I worked for an company that sends billions of messages per month. Their largest list is over 1500000 recipients, and delivery is tracked. Since the problem is trivially parallel, I just wrote a tiny jruby app that drove postfix, and multiplied the rig as needed.


We use a similar approach, though not sending emails at your scale. The issue then becomes that of deliverability. Emails will be sent, but will not reach


Maybe you should ask how http://sendgrid.com/ do it. Probably like terra_t said, with tons of SMTP senders in parallel.


Adding: Just noticed that some of the email servers are responding back saying they will accept a max of 10 emails per connection.

I am sure every emailing receiving server has its own darn rules, so how do large cos manage sending emails to all such services without getting blocked or by adhering to the random rules of each of the email receiving servers?


I'm surprised this is the first time anyone has mentioned this in the thread. Throttling is incredibly important. As Joe Blow web app, you can't just connect to Google/Yahoo/etc and start cramming 10,000 emails a second down their throat. They'll drop the connection, and at some point, you won't be able to connect at all.

There's a size range between the little guy, who has no need for large, scalable email delivery, and the huge players who don't get shut out because of their name. For these people, it involves a lot of footwork. You have to identify where the bulk of your email is headed and establish relationships with those entities. This means talking to them and understanding their limits.

Or you simply outsource part of the job (e.g., Return Path) or the whole thing (e.g., Send Grid).

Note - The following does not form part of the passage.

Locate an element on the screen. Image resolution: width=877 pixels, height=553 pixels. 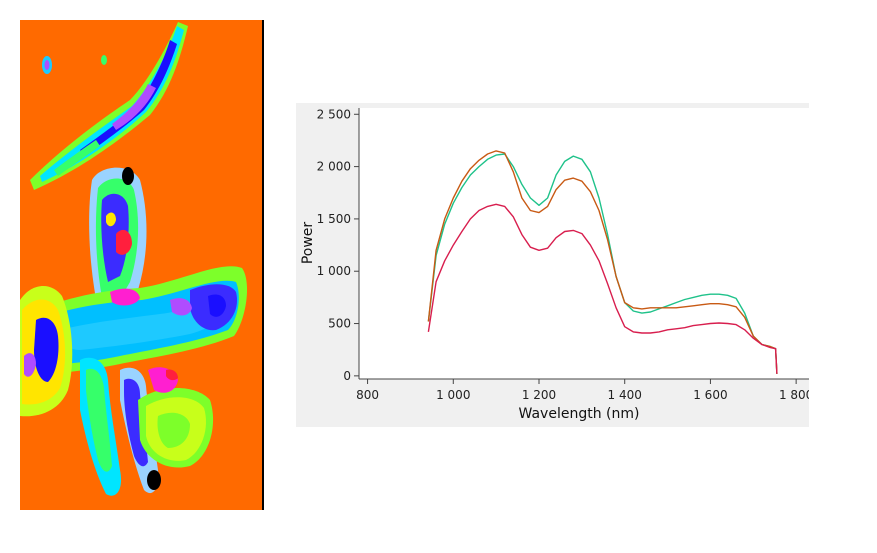
y-axis-ticks: 0 500 1 000 1 500 2 000 2 500 is located at coordinates (338, 245).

Are you talking about the actual SMTP server part, or how they would pass on those messages to the SMTP servers?


I, too, would be interested to know whether sites of that size tend to build their own email dbs in-house or find that anything available off-the-shelf is adequate (or make their own modifications to the latter).


I don't know what the specific implementation of each company is, but having a separate program for email delivery makes the most sense compared to using qmail or any other off the shelf MTA. There is most likely an MTA that is used to receive mail, but a separate program can be used to deliver mail from the same machine. There is a Javamail API, for example, which has been open sourced and can be used to deliver email from any java program. Threading is an important issue here since it is possible to have as many open connections as you want to deliver mail, but you would not want all of your open threads to be attempting to send emails to one domain all at once. Reputation determines how many emails get accepted or are bounced.


They use companies like Silverpop


Maybe the use the technology behind SilverPop which is PowerMTA.